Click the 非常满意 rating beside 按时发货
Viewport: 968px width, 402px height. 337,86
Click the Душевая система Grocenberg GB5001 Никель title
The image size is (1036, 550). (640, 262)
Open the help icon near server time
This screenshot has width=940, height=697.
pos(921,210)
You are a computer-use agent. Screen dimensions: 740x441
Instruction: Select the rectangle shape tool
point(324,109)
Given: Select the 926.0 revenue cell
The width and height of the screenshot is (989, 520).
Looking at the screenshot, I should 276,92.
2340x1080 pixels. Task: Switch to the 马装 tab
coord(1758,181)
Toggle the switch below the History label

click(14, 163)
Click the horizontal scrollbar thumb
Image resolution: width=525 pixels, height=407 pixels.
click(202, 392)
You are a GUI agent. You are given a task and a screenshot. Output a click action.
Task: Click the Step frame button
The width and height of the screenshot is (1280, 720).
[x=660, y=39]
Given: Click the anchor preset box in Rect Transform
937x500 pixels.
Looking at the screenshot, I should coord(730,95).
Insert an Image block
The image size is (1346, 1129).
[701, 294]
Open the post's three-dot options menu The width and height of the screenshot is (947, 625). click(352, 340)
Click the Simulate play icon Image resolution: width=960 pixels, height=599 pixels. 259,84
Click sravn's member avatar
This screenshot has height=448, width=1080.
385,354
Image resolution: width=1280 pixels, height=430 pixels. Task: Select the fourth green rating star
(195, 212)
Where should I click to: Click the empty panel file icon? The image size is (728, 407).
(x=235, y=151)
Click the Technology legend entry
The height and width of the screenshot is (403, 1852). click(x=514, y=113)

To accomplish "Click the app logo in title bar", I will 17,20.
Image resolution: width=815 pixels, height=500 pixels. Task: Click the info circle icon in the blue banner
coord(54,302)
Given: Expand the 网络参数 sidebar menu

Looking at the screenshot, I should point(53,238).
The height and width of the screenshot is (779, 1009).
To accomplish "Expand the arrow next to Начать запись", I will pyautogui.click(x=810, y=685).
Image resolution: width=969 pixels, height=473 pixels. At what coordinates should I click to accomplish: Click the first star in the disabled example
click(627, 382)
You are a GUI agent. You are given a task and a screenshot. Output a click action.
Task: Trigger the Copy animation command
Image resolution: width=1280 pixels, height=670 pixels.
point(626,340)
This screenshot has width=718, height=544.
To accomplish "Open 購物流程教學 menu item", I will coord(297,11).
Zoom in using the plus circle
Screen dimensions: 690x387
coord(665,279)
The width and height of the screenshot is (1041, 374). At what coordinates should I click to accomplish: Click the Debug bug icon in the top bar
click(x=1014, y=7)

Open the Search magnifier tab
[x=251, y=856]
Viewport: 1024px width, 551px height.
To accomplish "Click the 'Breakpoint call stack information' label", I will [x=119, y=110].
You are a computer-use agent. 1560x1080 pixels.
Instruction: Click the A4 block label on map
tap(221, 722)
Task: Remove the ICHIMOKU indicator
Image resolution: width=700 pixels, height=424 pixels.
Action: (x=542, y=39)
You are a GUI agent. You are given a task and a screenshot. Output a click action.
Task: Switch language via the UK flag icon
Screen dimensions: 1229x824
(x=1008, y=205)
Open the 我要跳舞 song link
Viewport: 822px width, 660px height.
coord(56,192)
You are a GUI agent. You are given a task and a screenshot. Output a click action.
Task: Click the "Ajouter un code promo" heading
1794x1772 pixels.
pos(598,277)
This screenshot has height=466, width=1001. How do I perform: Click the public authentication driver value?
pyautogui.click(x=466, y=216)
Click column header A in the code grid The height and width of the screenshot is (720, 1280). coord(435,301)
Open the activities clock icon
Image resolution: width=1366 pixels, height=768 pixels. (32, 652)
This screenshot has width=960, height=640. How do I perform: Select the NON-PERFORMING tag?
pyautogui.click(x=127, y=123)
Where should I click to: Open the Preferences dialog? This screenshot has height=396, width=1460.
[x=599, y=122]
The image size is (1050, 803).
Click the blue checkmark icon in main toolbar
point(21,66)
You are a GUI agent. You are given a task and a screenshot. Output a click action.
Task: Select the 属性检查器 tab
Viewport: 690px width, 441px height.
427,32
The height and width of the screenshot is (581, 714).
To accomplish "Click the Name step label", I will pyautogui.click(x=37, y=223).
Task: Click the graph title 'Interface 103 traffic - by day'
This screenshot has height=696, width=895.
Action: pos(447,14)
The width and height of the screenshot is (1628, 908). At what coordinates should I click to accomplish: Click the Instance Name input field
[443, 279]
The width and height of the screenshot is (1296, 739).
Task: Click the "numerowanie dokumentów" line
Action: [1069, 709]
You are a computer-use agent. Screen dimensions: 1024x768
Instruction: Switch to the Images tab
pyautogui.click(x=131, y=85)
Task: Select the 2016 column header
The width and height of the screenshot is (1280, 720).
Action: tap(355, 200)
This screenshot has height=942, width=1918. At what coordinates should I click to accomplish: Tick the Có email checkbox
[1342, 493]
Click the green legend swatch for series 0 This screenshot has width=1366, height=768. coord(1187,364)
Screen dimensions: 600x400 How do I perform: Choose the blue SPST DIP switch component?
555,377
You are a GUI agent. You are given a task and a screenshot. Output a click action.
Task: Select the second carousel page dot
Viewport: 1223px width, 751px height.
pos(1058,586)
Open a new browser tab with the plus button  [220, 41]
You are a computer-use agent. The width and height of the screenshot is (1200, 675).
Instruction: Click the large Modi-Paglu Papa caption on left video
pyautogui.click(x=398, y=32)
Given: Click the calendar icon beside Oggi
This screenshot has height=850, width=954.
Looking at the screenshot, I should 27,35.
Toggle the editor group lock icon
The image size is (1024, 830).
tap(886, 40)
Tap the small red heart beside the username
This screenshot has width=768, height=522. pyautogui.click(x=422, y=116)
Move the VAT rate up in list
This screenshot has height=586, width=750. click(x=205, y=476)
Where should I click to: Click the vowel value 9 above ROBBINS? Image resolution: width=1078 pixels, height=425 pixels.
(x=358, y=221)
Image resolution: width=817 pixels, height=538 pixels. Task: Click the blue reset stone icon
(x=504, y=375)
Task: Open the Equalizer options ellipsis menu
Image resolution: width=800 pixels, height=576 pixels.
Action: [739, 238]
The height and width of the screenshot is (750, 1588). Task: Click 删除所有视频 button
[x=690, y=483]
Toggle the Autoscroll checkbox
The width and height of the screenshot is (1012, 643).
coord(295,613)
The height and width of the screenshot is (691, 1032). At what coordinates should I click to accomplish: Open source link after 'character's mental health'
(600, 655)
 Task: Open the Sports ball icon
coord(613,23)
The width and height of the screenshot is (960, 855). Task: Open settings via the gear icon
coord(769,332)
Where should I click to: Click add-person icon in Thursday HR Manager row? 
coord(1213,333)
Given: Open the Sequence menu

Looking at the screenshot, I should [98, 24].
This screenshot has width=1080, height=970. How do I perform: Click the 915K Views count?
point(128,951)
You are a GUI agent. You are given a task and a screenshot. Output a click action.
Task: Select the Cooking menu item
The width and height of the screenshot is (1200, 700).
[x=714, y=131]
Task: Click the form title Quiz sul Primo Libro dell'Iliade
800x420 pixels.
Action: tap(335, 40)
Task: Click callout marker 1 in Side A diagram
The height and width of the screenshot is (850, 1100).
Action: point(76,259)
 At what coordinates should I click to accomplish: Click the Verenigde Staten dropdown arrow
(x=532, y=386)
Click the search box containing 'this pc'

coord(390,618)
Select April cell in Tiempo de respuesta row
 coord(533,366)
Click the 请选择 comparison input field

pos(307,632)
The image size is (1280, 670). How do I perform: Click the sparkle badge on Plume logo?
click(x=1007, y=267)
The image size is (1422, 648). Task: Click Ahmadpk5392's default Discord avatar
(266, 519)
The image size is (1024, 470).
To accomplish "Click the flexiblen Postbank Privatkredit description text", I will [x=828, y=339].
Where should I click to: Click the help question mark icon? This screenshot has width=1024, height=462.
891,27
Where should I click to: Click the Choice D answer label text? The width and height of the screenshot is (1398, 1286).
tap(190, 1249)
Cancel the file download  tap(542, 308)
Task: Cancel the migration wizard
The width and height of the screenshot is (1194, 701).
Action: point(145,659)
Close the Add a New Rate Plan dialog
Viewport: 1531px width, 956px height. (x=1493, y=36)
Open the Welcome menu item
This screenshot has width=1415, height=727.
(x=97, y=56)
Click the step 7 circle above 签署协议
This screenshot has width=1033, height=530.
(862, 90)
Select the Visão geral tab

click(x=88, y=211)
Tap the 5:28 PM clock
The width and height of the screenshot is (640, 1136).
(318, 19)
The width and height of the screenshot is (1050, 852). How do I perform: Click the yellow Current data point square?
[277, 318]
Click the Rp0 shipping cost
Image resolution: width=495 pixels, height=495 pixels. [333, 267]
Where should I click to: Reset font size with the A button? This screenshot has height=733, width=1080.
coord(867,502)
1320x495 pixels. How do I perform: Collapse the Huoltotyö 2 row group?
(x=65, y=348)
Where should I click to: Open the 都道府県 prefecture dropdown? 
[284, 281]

**WHAT TO PRODUCE:** Using the entries above, quote each line verbatim from the first through the line that contains "You are a computer-use agent. Screen dimensions: 740x441".

**WRITTEN ANSWER:**
Click the 非常满意 rating beside 按时发货
Viewport: 968px width, 402px height. 337,86
Click the Душевая система Grocenberg GB5001 Никель title
The image size is (1036, 550). (640, 262)
Open the help icon near server time
This screenshot has width=940, height=697.
pos(921,210)
You are a computer-use agent. Screen dimensions: 740x441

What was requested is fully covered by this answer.